-- Supplied data --
╔══

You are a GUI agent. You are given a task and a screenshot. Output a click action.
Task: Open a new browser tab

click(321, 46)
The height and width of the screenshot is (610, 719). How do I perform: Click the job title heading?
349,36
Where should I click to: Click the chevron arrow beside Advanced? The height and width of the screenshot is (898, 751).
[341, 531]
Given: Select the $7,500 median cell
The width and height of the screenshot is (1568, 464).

╚══
╔══

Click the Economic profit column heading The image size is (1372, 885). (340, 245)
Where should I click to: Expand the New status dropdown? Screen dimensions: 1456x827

╚══

-- Goal of the exercise --
Repeat the data above word for word, from the line containing "You are a GUI" up to and including the line containing "The width and".

-- Written solution --
You are a GUI agent. You are given a task and a screenshot. Output a click action.
Task: Open a new browser tab

click(321, 46)
The height and width of the screenshot is (610, 719). How do I perform: Click the job title heading?
349,36
Where should I click to: Click the chevron arrow beside Advanced? The height and width of the screenshot is (898, 751).
[341, 531]
Given: Select the $7,500 median cell
The width and height of the screenshot is (1568, 464).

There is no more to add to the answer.